> _Extracted records_
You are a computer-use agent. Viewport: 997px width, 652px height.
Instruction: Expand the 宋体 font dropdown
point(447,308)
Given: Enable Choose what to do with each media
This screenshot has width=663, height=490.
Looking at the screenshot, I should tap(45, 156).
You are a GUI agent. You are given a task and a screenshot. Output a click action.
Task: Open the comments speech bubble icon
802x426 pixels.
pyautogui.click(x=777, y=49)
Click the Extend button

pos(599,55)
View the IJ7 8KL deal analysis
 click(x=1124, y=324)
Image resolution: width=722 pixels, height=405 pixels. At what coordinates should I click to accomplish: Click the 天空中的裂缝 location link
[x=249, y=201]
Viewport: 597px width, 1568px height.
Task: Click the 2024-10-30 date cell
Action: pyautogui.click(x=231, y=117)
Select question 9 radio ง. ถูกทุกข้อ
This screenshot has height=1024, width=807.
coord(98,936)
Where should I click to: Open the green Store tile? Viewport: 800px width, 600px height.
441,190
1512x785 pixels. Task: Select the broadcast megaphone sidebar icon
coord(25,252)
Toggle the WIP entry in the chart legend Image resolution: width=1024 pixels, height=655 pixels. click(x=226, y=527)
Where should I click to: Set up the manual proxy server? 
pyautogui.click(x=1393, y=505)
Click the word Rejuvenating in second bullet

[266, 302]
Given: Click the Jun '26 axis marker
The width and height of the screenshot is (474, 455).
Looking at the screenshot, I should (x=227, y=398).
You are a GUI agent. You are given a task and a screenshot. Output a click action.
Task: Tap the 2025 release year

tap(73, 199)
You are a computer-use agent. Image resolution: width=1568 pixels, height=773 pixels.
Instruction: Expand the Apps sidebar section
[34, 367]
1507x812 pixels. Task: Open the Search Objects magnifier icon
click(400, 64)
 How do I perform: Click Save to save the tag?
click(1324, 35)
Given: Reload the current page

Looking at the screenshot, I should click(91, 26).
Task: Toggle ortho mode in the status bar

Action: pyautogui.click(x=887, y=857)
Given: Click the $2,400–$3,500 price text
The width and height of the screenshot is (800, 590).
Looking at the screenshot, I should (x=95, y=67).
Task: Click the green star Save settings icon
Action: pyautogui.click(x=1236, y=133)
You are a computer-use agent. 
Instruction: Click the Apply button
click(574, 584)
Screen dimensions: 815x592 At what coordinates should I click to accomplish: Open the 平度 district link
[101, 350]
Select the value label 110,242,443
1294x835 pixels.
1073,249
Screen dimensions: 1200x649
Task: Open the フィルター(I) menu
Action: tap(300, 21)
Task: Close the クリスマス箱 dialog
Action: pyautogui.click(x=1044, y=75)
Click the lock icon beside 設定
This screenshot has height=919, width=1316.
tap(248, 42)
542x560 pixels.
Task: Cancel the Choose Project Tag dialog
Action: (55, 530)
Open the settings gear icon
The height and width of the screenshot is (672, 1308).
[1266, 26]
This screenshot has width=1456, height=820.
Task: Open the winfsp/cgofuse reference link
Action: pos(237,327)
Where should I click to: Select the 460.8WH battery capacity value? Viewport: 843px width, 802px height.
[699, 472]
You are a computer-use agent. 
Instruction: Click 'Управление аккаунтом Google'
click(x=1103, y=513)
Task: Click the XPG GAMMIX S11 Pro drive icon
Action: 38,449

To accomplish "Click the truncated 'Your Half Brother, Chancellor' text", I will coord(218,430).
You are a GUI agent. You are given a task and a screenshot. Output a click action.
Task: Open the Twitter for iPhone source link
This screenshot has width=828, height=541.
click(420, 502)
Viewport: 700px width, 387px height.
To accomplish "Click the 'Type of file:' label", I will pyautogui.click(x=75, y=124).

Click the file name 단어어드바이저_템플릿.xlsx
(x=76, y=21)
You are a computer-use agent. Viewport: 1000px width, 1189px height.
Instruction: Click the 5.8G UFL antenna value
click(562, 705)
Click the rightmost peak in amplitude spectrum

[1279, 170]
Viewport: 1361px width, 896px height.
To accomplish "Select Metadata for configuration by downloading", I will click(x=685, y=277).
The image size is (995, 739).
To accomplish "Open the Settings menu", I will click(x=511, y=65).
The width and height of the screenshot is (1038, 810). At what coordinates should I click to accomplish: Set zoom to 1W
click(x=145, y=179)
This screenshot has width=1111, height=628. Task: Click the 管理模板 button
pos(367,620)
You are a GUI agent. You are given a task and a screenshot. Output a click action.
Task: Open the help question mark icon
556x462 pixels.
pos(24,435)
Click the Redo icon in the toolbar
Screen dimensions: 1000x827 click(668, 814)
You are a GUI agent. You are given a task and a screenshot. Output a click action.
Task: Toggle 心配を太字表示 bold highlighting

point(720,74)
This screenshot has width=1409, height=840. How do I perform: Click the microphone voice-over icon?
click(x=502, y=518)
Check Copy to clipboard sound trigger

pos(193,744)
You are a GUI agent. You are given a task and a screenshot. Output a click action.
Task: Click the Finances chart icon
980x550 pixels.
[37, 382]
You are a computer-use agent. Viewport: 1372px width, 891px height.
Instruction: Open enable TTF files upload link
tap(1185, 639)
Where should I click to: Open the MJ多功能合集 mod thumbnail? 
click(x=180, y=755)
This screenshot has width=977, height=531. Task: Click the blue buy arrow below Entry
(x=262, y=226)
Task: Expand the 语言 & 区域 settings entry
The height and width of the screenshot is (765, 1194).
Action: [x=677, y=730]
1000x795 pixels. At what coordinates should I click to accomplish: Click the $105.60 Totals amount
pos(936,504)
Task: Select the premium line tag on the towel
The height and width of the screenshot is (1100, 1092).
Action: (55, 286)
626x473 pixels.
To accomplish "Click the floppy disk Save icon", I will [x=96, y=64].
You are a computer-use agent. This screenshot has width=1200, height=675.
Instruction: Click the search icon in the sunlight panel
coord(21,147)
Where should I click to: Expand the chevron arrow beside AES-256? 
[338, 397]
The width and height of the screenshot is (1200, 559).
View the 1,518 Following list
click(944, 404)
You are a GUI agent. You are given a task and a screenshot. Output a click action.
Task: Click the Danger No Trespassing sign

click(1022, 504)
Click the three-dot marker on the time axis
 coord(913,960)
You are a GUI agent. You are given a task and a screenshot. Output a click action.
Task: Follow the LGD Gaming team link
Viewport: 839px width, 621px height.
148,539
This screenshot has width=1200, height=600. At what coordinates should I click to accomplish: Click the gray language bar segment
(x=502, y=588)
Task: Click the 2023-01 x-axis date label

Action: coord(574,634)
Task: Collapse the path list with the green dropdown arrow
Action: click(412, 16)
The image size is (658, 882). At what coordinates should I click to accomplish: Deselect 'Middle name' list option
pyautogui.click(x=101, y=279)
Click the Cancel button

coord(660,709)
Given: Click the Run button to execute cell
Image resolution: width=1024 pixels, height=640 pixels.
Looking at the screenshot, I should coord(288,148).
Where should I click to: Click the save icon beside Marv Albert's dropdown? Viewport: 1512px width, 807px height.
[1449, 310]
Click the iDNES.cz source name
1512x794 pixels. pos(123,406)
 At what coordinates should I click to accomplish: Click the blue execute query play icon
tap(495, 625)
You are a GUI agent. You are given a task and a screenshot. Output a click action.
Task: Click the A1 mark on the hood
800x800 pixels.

> _Work to complete_
Can you edit the material starting with the line with "Where should I click to: Select" and going on through the line with "Action: 38,449", swapping "computer-use agent" for "GUI agent" and leaving everything else as it is? Give back only those lines.

> _Complete response_
Where should I click to: Select the 460.8WH battery capacity value? Viewport: 843px width, 802px height.
[699, 472]
You are a GUI agent. 
Instruction: Click 'Управление аккаунтом Google'
click(x=1103, y=513)
Task: Click the XPG GAMMIX S11 Pro drive icon
Action: 38,449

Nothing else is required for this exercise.